This indeed gets very hairy. I have thought about trying to implement
transactions in the filesystem, but for some virtual filesystems it is
not really possible, especially when rollback itself could fail.

>
>
> Pg would have to be able to error out on many commands with "not
> supported by underlying storage system" or the like. Yet sometimes it
> won't even know that until it's well into executing something.
>
> SQLite has the advantage of simplicity. It doesn't have to worry about
> complicated concurrency rules, versioning, user-defined data type
> storage, etc etc etc. And MySQL was designed to handle pluggable
> backends, so it's prepared for storage backends not to be able to
> perform certain operations, and it makes some big sacrifices in terms of
> its broader capabilities to permit pluggable backends.
>
> I guess at this point I have to ask "why do you want to do this? What
> will you gain?"
>

A few things I do with the SQLite engine are analysing apache log files,
or other separated files (like running awk with SQL as the query
language), and interacting with web services as a table, eg, selecting
data from a google spreadsheet and a local sqlite database in a single
query.
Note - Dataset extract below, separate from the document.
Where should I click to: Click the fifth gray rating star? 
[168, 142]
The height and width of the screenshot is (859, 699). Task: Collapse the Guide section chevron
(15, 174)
As a fair amount of the use cases I have are simply introducing
and joining data from other sources into queries I think perhaps
starting out with just a record set returning function would be a good
thing.

This nicely avoids the issues that the filesystem can't really do MVCC
or transactions properly, but gives access to some more diverse data in
a query for folks who want to perform such queries.


Attachment

Re: Creating a read/write virtual table?

From
Craig Ringer
Date:
On 12/04/10 17:52, Ben Martin wrote:

> A few things I do with the SQLite engine are analysing apache log files,
> or other separated files (like running awk with SQL as the query
> language), and interacting with web services as a table, eg, selecting
> data from a google spreadsheet and a local sqlite database in a single
> query. As a fair amount of the use cases I have are simply introducing
> and joining data from other sources into queries I think perhaps
> starting out with just a record set returning function would be a good
> thing.
>
> This nicely avoids the issues that the filesystem can't really do MVCC
> or transactions properly, but gives access to some more diverse data in
> a query for folks who want to perform such queries.
>

If that's all you're after, you may well be able to use the existing
COPY protocol to populate a temp table by outputting suitable csv from
your data source.

--
Craig Ringer